--- start PROVIDED DATA ---

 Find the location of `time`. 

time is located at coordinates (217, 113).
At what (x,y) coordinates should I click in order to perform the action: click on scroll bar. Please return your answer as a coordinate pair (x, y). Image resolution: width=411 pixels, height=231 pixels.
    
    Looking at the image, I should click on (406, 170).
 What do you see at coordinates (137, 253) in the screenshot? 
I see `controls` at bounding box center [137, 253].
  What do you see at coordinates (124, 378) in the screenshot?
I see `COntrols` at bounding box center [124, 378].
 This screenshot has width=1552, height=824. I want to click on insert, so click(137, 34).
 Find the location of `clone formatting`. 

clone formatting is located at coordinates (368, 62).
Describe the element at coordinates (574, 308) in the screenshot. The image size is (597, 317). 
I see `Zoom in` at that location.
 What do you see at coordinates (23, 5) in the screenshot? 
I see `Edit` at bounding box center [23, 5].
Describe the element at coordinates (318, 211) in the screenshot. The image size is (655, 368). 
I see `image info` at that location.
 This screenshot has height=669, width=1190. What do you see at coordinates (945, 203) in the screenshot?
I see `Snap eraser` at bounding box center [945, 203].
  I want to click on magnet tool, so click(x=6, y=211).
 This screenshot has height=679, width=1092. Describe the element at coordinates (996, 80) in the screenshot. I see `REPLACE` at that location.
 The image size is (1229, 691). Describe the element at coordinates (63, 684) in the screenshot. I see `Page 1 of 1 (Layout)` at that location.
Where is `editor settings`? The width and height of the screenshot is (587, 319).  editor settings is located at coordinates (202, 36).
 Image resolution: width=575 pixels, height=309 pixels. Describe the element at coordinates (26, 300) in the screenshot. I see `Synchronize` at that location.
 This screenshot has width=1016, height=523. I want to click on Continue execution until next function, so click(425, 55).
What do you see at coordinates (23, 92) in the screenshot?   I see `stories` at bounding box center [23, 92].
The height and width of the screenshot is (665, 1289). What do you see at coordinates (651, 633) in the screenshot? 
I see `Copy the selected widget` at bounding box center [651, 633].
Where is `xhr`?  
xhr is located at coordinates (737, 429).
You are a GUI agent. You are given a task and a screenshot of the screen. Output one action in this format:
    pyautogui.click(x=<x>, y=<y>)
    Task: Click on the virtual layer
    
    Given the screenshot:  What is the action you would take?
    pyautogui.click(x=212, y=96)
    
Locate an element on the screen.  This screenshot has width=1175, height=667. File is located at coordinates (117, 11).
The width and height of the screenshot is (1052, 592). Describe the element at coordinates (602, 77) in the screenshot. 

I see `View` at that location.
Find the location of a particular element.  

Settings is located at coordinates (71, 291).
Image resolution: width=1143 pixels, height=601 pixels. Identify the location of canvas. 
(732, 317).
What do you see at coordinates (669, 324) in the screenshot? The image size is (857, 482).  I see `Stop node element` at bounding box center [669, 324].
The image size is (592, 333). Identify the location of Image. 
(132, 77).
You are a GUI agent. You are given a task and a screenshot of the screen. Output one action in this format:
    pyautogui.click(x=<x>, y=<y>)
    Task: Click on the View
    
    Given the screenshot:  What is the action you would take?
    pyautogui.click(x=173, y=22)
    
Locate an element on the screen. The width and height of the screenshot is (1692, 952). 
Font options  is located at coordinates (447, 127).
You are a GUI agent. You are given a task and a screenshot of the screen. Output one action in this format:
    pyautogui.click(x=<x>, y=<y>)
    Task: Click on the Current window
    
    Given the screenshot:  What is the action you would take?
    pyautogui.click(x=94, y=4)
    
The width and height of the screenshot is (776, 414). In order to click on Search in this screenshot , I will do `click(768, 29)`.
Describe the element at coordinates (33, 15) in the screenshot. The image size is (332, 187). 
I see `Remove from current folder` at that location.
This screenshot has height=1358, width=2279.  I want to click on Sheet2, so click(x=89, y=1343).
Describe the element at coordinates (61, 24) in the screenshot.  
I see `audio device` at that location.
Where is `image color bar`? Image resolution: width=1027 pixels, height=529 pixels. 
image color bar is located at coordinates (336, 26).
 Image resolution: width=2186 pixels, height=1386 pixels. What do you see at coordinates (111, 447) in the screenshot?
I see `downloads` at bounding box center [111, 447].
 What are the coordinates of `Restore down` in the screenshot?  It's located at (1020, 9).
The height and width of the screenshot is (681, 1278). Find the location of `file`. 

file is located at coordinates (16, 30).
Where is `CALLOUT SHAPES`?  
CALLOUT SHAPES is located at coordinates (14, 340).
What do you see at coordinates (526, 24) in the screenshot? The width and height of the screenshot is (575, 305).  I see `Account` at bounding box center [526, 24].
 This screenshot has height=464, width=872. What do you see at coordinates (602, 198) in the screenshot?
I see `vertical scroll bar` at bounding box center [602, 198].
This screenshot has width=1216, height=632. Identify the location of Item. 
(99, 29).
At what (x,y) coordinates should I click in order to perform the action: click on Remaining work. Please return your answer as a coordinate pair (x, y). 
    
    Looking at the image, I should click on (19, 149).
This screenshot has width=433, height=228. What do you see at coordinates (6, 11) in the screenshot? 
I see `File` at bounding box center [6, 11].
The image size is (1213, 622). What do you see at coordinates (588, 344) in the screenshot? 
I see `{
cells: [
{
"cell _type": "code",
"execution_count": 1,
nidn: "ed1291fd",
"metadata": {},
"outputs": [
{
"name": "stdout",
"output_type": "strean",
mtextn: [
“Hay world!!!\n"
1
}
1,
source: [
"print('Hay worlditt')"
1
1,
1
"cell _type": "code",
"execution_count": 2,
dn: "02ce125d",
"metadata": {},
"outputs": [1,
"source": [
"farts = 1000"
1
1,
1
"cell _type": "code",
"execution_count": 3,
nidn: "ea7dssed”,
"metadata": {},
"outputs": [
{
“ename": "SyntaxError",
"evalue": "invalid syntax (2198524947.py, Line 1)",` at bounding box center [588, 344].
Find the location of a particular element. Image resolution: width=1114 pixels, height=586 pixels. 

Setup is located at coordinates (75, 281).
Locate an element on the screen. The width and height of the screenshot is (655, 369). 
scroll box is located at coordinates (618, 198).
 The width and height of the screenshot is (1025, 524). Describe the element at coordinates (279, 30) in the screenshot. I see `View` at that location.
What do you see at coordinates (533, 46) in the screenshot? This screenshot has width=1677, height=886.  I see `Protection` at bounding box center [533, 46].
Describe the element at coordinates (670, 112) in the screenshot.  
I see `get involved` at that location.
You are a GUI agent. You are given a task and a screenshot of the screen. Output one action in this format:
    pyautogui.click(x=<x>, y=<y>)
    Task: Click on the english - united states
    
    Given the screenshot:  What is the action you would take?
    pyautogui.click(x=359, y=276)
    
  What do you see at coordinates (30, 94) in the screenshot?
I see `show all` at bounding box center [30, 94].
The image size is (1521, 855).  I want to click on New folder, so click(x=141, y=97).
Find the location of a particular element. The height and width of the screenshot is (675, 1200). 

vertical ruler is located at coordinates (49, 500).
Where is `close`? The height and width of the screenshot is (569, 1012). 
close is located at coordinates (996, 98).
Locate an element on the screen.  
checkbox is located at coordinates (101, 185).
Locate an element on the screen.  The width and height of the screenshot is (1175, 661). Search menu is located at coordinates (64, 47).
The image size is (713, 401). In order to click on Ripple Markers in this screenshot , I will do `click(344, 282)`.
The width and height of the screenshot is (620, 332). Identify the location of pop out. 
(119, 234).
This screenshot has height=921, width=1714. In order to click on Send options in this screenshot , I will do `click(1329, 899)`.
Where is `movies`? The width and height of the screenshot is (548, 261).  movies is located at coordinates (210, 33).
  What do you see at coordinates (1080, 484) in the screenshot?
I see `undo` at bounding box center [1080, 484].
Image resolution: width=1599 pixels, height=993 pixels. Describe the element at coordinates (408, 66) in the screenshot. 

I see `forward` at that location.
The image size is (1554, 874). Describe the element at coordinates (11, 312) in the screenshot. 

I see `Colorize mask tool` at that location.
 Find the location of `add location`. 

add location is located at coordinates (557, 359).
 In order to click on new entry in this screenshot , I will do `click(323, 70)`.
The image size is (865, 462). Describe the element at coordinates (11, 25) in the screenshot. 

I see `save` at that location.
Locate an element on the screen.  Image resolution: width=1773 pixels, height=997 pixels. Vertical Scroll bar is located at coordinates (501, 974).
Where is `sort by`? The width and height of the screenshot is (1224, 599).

--- end PROVIDED DATA ---

■ SHORT PROBLEM ■
Copy out, in full, each line of the rows above that contains the word "Where".

■ IN RESPONSE ■
Where is `editor settings`? The width and height of the screenshot is (587, 319).  editor settings is located at coordinates (202, 36).
Where is `xhr`?  
Where is `image color bar`? Image resolution: width=1027 pixels, height=529 pixels. 
Where is `CALLOUT SHAPES`?  
Where is `close`? The height and width of the screenshot is (569, 1012). 
Where is `movies`? The width and height of the screenshot is (548, 261).  movies is located at coordinates (210, 33).
Where is `sort by`? The width and height of the screenshot is (1224, 599).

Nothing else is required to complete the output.